The unavoidable question agitating my mind after reading this report was, “How can this happen?”

Here we have a man who dedicated over 40 years of his life to proving that Jesus is the truth. Yet at the same time, he lived such a disgusting lie. He would preach that Jesus is our healer of sexuality while he would molest and rape vulnerable women. 

He used his spiritual prowess as a means to exploit women sexually, hundreds of them. He co-owned several massage parlors, one named “A touch of Eden.” Eden means “delight.” My stomach turns.

Still, the question I can’t avoid: How can anyone live so hypocritically?

Watch out: Religious people tend to rely on cheap grace.

Zacharias had a powerful testimony. He had a radical, impressive conversion story: After attempting suicide, he met German missionaries that introduced him to Jesus and “changed his life forever.” The Bible is very clear, as Jesus was, that just because you start to follow Jesus doesn’t mean that you will end that way. The Parable of the Sower is one of many examples. 

As religious people, we tend to rely on an experience we had when we were younger, so we use that as an excuse to live the way we want, thinking we’ll be forgiven for everything we do. Is this the case? Surely Zacharias thought this. But odds are he will not stand before the Lord and hear, “Well done my good and faithful servant.” No. Likely (not to be too presumptuous), he will hear, “I never knew you. Depart from me, you evildoer.”

Watch out: Being in the Jesus community can give us deceptive confidence. 

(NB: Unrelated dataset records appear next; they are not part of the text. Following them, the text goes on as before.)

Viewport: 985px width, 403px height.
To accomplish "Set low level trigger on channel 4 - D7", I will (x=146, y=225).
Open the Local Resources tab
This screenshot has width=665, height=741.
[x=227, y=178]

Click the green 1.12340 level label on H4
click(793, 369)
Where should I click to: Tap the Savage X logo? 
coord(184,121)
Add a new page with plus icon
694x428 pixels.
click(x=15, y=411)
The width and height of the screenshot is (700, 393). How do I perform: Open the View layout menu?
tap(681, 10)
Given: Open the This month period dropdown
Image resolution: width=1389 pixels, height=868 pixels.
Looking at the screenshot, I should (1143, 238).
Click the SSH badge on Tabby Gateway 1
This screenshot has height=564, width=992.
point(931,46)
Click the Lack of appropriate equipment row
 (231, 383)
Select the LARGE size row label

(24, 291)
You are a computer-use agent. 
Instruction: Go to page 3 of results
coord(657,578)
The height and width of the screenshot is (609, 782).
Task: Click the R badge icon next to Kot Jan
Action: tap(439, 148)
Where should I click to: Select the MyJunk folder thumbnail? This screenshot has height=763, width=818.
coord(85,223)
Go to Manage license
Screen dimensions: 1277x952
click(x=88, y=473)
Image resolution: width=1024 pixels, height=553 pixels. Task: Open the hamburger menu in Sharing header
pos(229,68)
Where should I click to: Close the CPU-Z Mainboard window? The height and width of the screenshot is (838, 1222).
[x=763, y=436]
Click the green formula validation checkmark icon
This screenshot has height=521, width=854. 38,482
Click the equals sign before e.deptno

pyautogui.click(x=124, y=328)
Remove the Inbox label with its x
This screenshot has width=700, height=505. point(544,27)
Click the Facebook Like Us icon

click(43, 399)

We think because we attend church regularly and all of our friends are Christians, that means we’re dedicated followers of Jesus. Wrong. Judas is the prime example of someone who was plugged into the community of Jesus but still lived as if he hated him. Zacharias lived as if he hated Jesus but preached in Jesus’ name. It’s easy to speak the “Jesus language” when we’re around our Christian friends. We might need to consider our speech and motives.

Watch out: We are all blind to our blind spots. 

It’s terrifying that someone can have a powerful testimony, be one of the most influential Christian apologists of all time, and still live as a blatant hypocrite. It’s terrifying because those who live hypocritically often don’t know it. If we’re not careful, we can live the same way. As people who represent Jesus, we need to be hyper-aware of our own lives and the areas we need to repent. 

For those claiming to follow Jesus:

We need to do three things:

 – Check ourselves with scrutiny.

 – Be quick to confess.

 – Turn away from our sin. 

I am convinced that the longer we live in sin, the more blind we are to it. The road to damnation is a subtle one. It only takes drifting one degree at a time. Ten years later we are miles from where we started. 

In the end, it doesn’t matter if we have a powerful testimony or if we live among the community of Jesus. It didn’t matter for Zacharias. Our past experience is not a fail-safe remedy that we can lean on to provide us God’s grace. If anything, it can be used as an excuse to cheapen God’s grace and blind us to the justice we face if we don’t turn from our sin.